# TEXTE DU DOCUMENT:
La question épineuse du retour des djihadistes européens
Suite à la demande du président américain Donald Trump appelant les pays européens, par le biais d'un tweet, à organiser le rapatriement de près de 800 combattants djihadistes européens, la question du retour fait couler beaucoup d'encre. La Grande-Bretagne a par exemple fait le choix de déchoir de la nationalité britannique Shamima Begum, une jeune femme de 19 ans qui avait rejoint Daech. Le débat a une forte charge émotionnelle.
Ne pas encourager les islamistes
Pour le journaliste Ivan Iakovyna dans Novoïe Vremïa, les Etats-Unis et la Grande-Bretagne ont raison de ne pas vouloir rapatrier deux femmes qui avaient rejoint les milices de Daech en Syrie :
«J'espère qu'on leur donnera des coups de pied aux fesses et qu'on ne les laissera entrer dans aucun pays occidental. Car elles doivent assumer la responsabilité d'avoir choisi la voie de la violence et du meurtre au nom d'une religiosité obscure et rétrograde, alors qu'elles auraient pu vivre en toute tranquillité au sein d'une société laïque et démocratique. Accepter leur retour, ce serait encourager tous les déviants qui considèrent tout à fait normal de prendre les armes pour défendre leurs convictions religieuses. L'Occident s'expose au risque de voir déferler des centaines et des milliers de personnes de ce genre.»

# EXTRAIT DE DONNÉES:

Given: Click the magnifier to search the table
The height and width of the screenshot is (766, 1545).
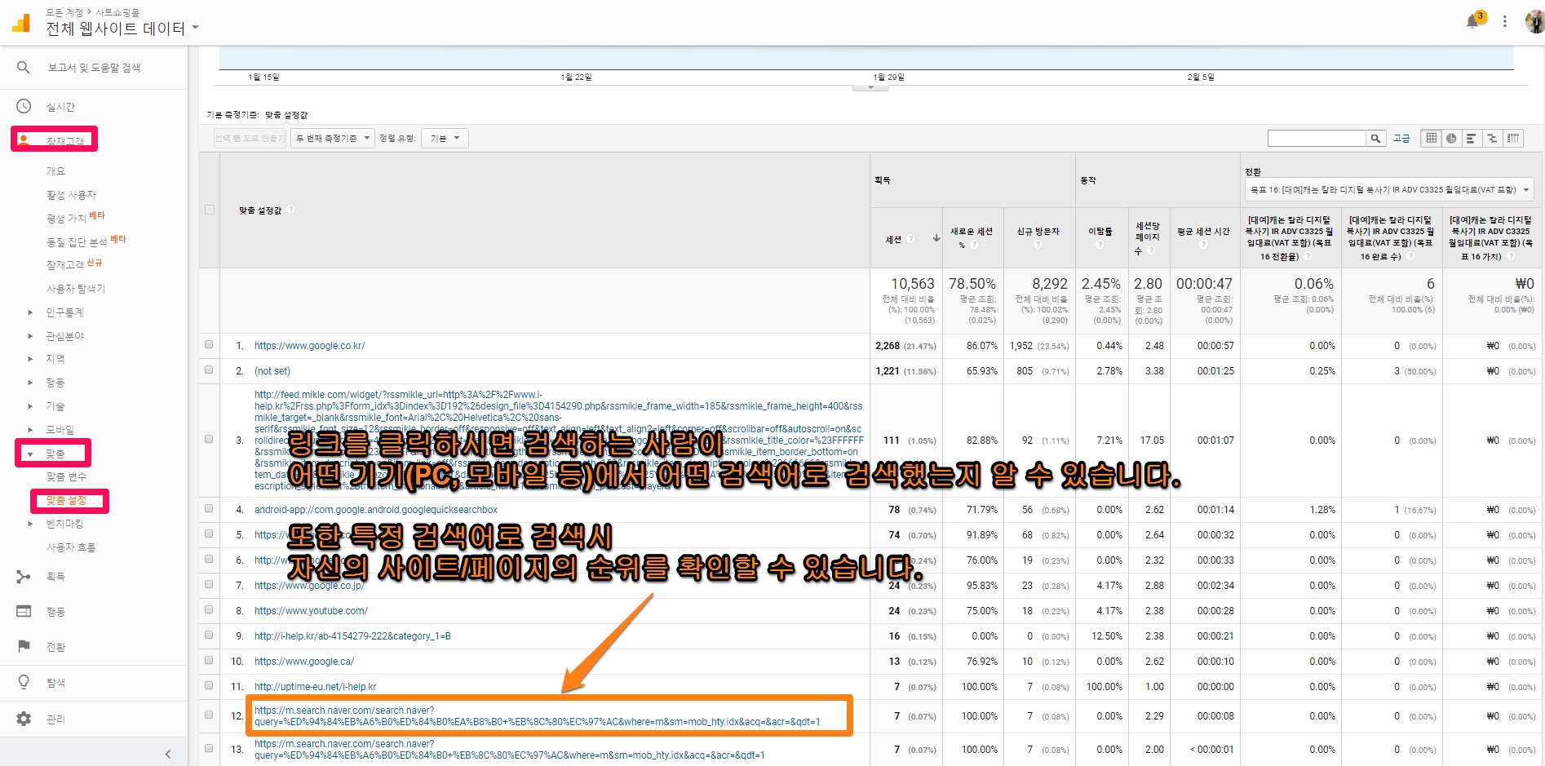Looking at the screenshot, I should (x=1376, y=138).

# CONSIGNES DE L'EXERCICE:
• A. Répondez à ces questions sur l'article consacré au retour des djihadistes européens :
(i) Combien de combattants djihadistes européens Donald Trump appelle-t-il les pays européens à rapatrier ?
(ii) Quel âge a Shamima Begum ?
(iii) Dans quel média s'exprime le journaliste Ivan Iakovyna ?
• B. Recopiez mot pour mot, dans l'article sur le retour des djihadistes européens, tout ce qui va de « La question épineuse » jusqu'à « forte charge émotionnelle. ».
• C. Prolongez l'article sur le retour des djihadistes européens au-delà de sa dernière phrase.
Les lignes proviennent d'une source distincte du texte.

# RÉPONSES:
• A.
(i) Près de 800.
(ii) 19 ans.
(iii) Novoïe Vremïa.

• B.
La question épineuse du retour des djihadistes européens
Suite à la demande du président américain Donald Trump appelant les pays européens, par le biais d'un tweet, à organiser le rapatriement de près de 800 combattants djihadistes européens, la question du retour fait couler beaucoup d'encre. La Grande-Bretagne a par exemple fait le choix de déchoir de la nationalité britannique Shamima Begum, une jeune femme de 19 ans qui avait rejoint Daech. Le débat a une forte charge émotionnelle.

• C.
Les musulmans britanniques ne veulent pas des djihadistes
Par leur fanatisme, les personnes telles que Shamima Begum ne facilitent pas la vie aux musulmans respectueux des lois vivant en Occident, déplore l'auteure Anila Baig dans The Sun :
«Personne parmi mes amis et ma famille ne pense que Shamima Begum devrait être autorisée à rentrer en Grande-Bretagne. … Begum dit que la décision de lui ôter la nationalité est 'injuste' et en a appelé plusieurs fois à notre compassion. Désolée, mais je réserve ma compassion à nous autres membres de la communauté musulmane. Chaque fois qu'une attaque est perpétrée quelque part dans le monde, nous retenons notre souffle, espérant et priant pour qu'elle ne soit pas le fait d'un 'musulman' malavisé. Depuis le 11 septembre, chacun de ces actes a eu des répercussions, et ce sont les musulmans ordinaires, respectueux des lois, qui en font les frais.»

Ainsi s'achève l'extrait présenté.